METAPHYSICS, as a natural disposition of reason, is actual, but if considered by itself alone (as the analytical solution of the third principal question showed), dialectical and illusory. If we think of taking principles from it, and in using them follow the natural, but on that account not less false, illusion, we can never produce science, but only a vain dialectical art, in which one school may outdo another, but none can ever acquire a just and lasting approbation.
In order that as a science metaphysics may be entitled to claim not mere fallacious plausibility, but in sight and conviction, a Critique of Reason must itself exhibit the whole stock of a priori concepts, their division according to their various sources (Sensibility, Understanding, and Reason), together with a complete table of them, the analysis of all these concepts, with all their consequences, especially by means of the deduction of these concepts, the possibility of synthetical cognition a priori, the principles of its application and finally its bounds, all in a complete system. Critique, therefore, and critique alone, contains in itself the whole well-proved and well-tested plan, and even all the means required to accomplish metaphysics, as a science; by other ways and means it is impossible. The question here therefore is not so much how this performance is possible, as how to set it going, and induce men of clear heads to quit their hitherto perverted and fruitless cultivation for one that will not deceive, and how such a union for the common end may best be directed.

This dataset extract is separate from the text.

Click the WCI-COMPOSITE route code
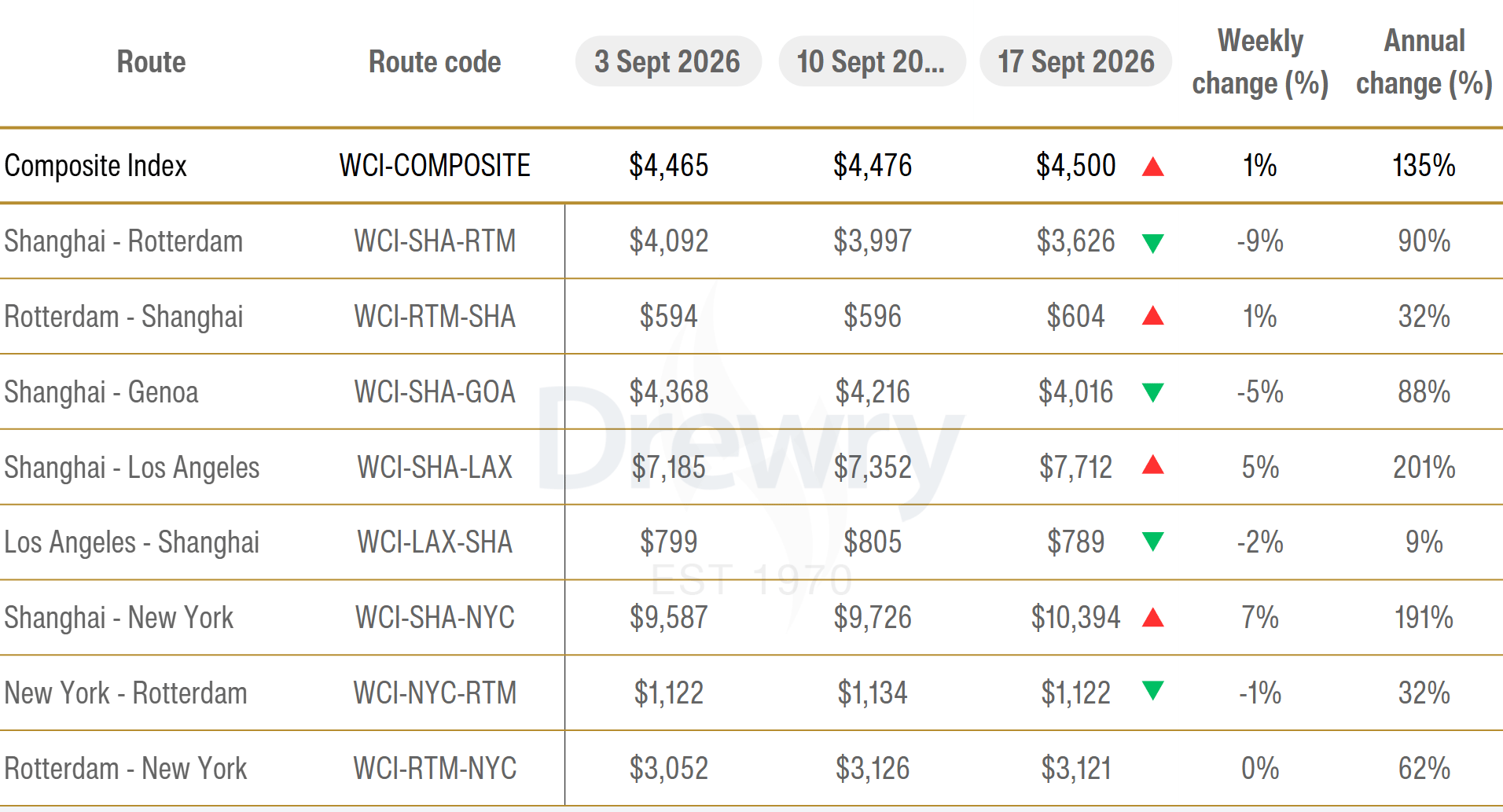1503x812 pixels. click(435, 166)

This much is certain, that whoever has once tasted Critique will be ever after disgusted with all dogmatical twaddle which he formerly put up with, because his reason must have something, and could find nothing better for its support.

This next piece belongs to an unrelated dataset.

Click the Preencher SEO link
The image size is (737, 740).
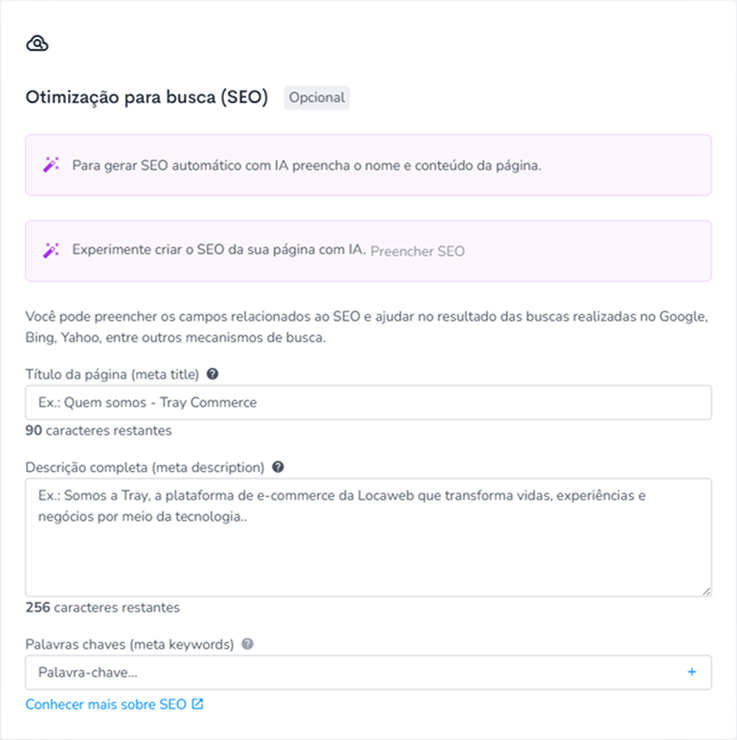[418, 251]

Critique stands in the same relation to the common metaphysics of the schools, as chemistry does to alchemy, or as astronomy to the astrology of the fortune-teller. I pledge myself that nobody who has read through and through, and grasped the principles of, the Critique even in these Prolegomena only, will ever return to that old and sophistical pseudo-science; but will rather with a certain delight look forward to metaphysics which is now indeed in his power, requiring no more preparatory discoveries, and now at last affording permanent satisfaction to reason. For here is an advantage upon which, of all possible sciences, metaphysics alone can with certainty reckon: that it can be brought to such completion and fixity as to be incapable of further change, or of any augmentation by new discoveries; because here reason has the sources of its knowledge in itself, not in objects and their observation (Anschauung), by which latter its stock of knowledge cannot be further increased. When therefore it has exhibited the fundamental laws of its faculty completely and so definitely as to avoid all misunderstanding, there remains nothing for pure reason to cognise a priori, nay, there is even no ground to raise further questions. The sure prospect of knowledge so definite and so compact has a peculiar charm, even though we should set aside all its advantages, of which I shall hereafter speak.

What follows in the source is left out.